Aufgaben bearbeiten
1. Schreib den Teil des Lesetexts, der mit den Worten „Diese Arbeit beschäftigt“ anfängt und mit „im FDW genutzt.“ aufhört, noch einmal ab. Ersetze darin „Physiklehrkräfte“ durch „Chemielehrkräfte“.
2. Übersetze diesen Satz aus dem Lesetext ins Englische: „Im Zentrum professioneller Handlungskompetenz steht das Professionswissen der Lehrkräfte (Neumann et al. 2019).“

Lesetext
Diese Arbeit beschäftigt sich mit der Bestimmung qualitativer Fähigkeitsniveaus im FDW angehender Physiklehrkräfte. Hierfür wurden 200 angehende Physiklehrkräfte aus zwölf verschiedenen deutschen Universitäten mit Hilfe des im Projekt Messung professioneller Kompetenzen in mathematischen und naturwissenschaftlichen Lehramtsstudiengängen (Akronym: KiL) entwickelten Testinstrumentes zu ihrem FDW befragt (siehe auch Sorge et al. 2019). Die Ergebnisse der Untersuchung werden zur Charakterisierung qualitativer Fähigkeitsniveaus im FDW genutzt.

Theoretischer Hintergrund

Die professionelle Kompetenz einer Lehrkraft ist Grundlage für ihr effektives und erfolgreiches unterrichtliches Handeln (Baumert und Kunter 2006; Lipowsky 2006). Im Zentrum professioneller Handlungskompetenz steht das Professionswissen der Lehrkräfte (Neumann et al. 2019). Auf Grundlage der Modellierung von Baumert und Kunter (2006) „herrscht weitgehend Konsens im Hinblick auf die […] Grobstruktur des Professionswissens von (angehenden) Lehrkräften“ (Riese et al. 2015, S. 58), das in Fachwissen (FW), allgemeines pädagogisches Wissen (PW) und fachdidaktisches Wissen (FDW) unterteilt wird (Baumert und Kunter 2006). Das PW umfasst beispielsweise das Wissen über Klassenführung und Entwicklung der Lernenden (Baumert und Kunter 2006), das FW unter anderem das Wissen über systematische Lösungswege fachspezifischer Probleme sowie fachspezifische Arbeitsweisen (Shulman 1986).

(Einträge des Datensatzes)
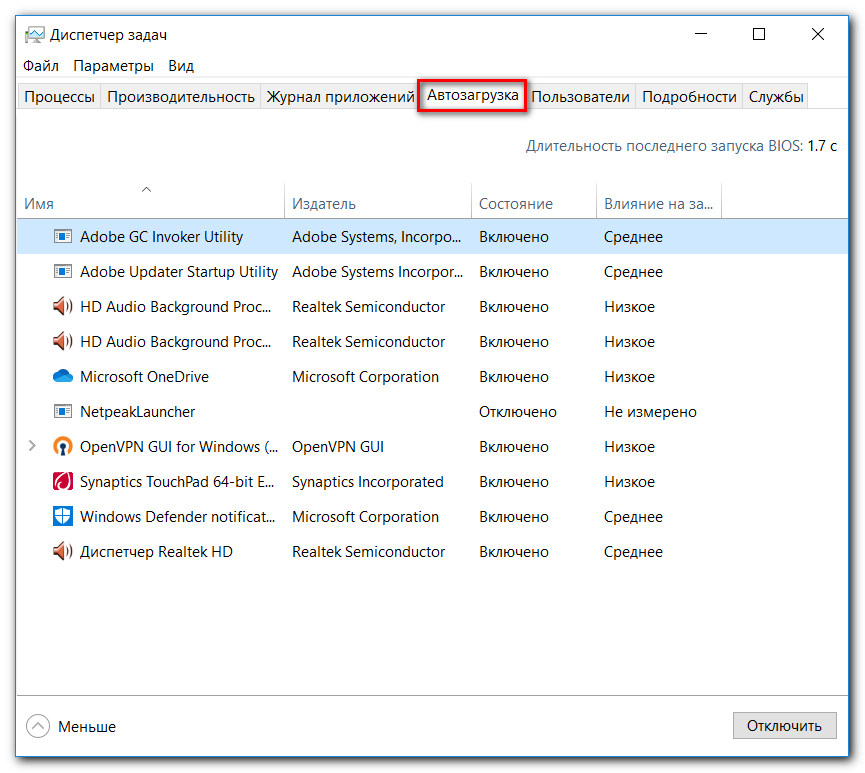
Task: Switch to the Производительность tab
Action: 181,97
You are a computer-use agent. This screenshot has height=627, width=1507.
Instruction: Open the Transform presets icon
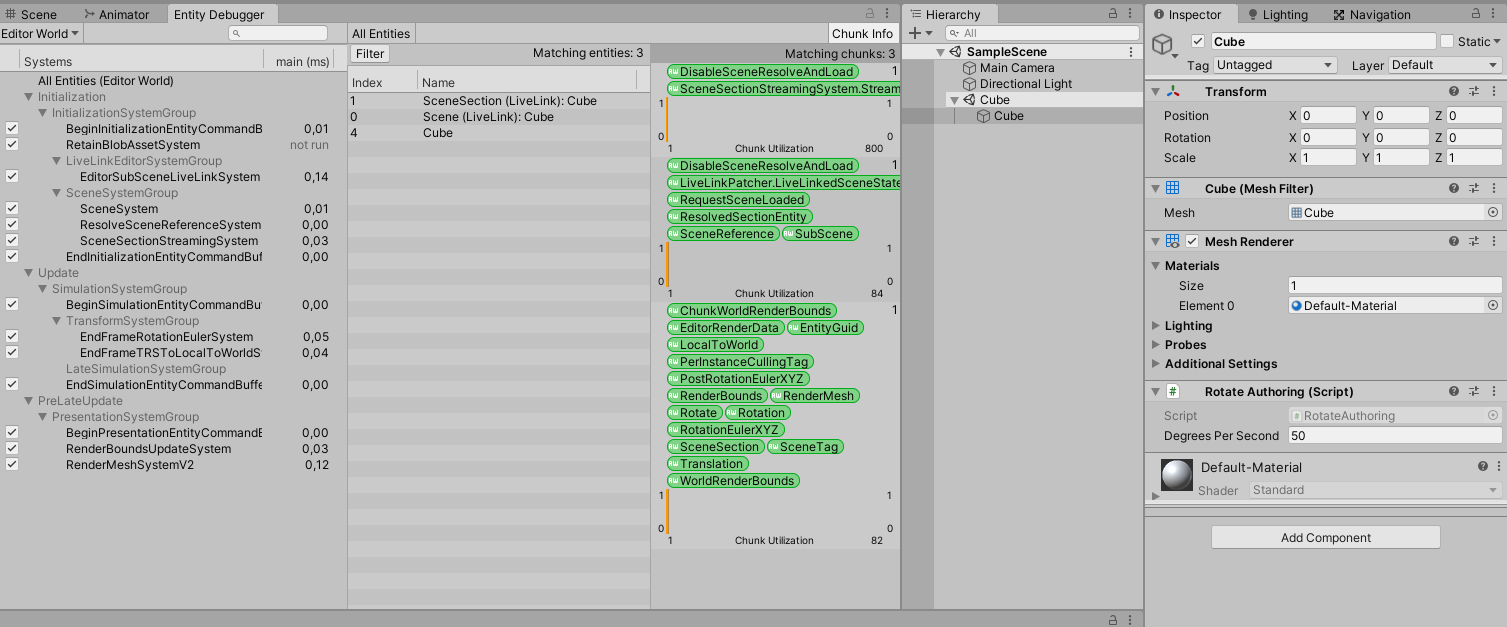[x=1474, y=91]
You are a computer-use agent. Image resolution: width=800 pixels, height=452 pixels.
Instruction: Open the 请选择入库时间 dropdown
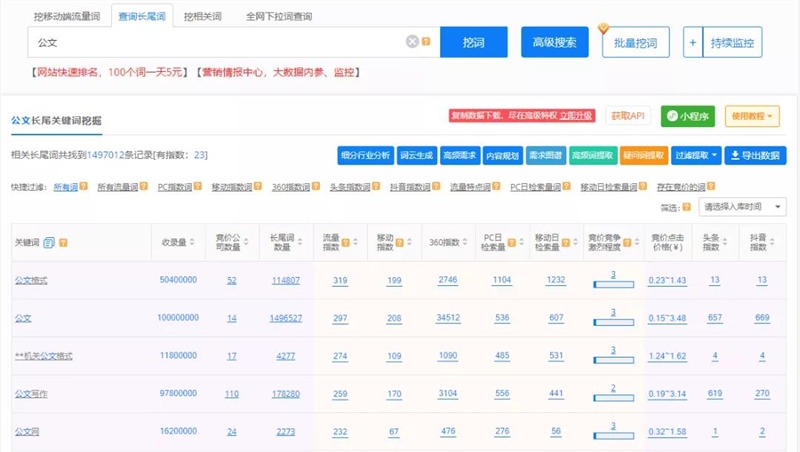(x=742, y=207)
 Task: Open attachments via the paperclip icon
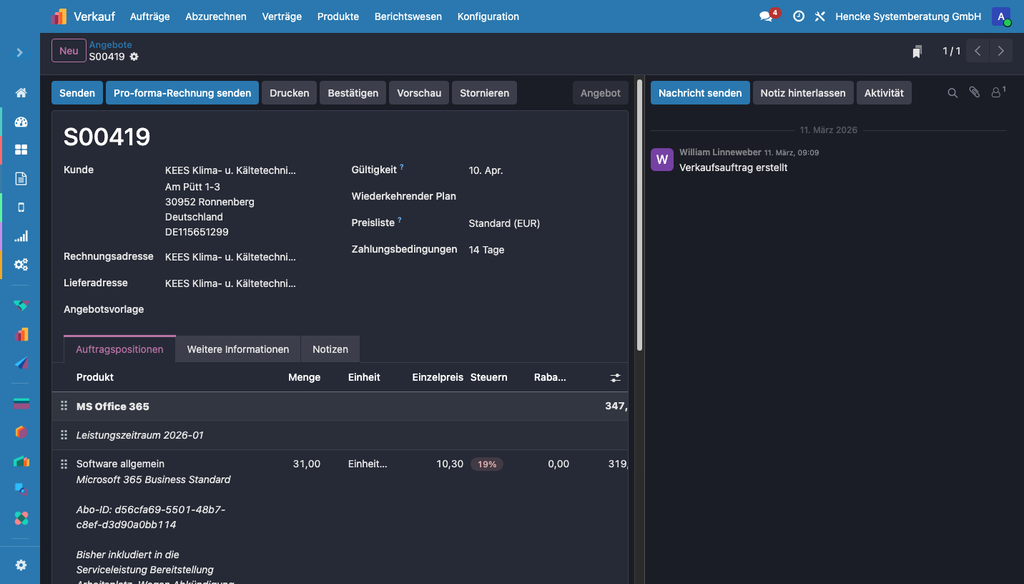point(974,93)
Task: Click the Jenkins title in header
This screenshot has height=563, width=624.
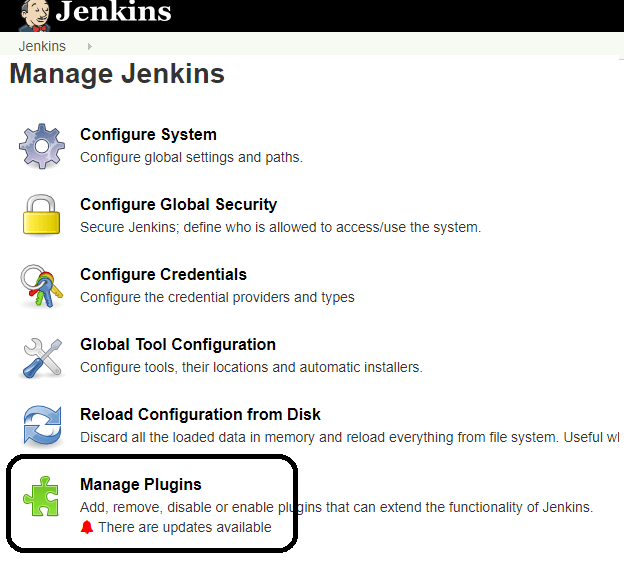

Gelöste Aufgaben
1.
Diese Arbeit beschäftigt sich mit der Bestimmung qualitativer Fähigkeitsniveaus im FDW angehender Chemielehrkräfte. Hierfür wurden 200 angehende Chemielehrkräfte aus zwölf verschiedenen deutschen Universitäten mit Hilfe des im Projekt Messung professioneller Kompetenzen in mathematischen und naturwissenschaftlichen Lehramtsstudiengängen (Akronym: KiL) entwickelten Testinstrumentes zu ihrem FDW befragt (siehe auch Sorge et al. 2019). Die Ergebnisse der Untersuchung werden zur Charakterisierung qualitativer Fähigkeitsniveaus im FDW genutzt.

2. At the center of professional competence in action is teachers' professional knowledge (Neumann et al. 2019).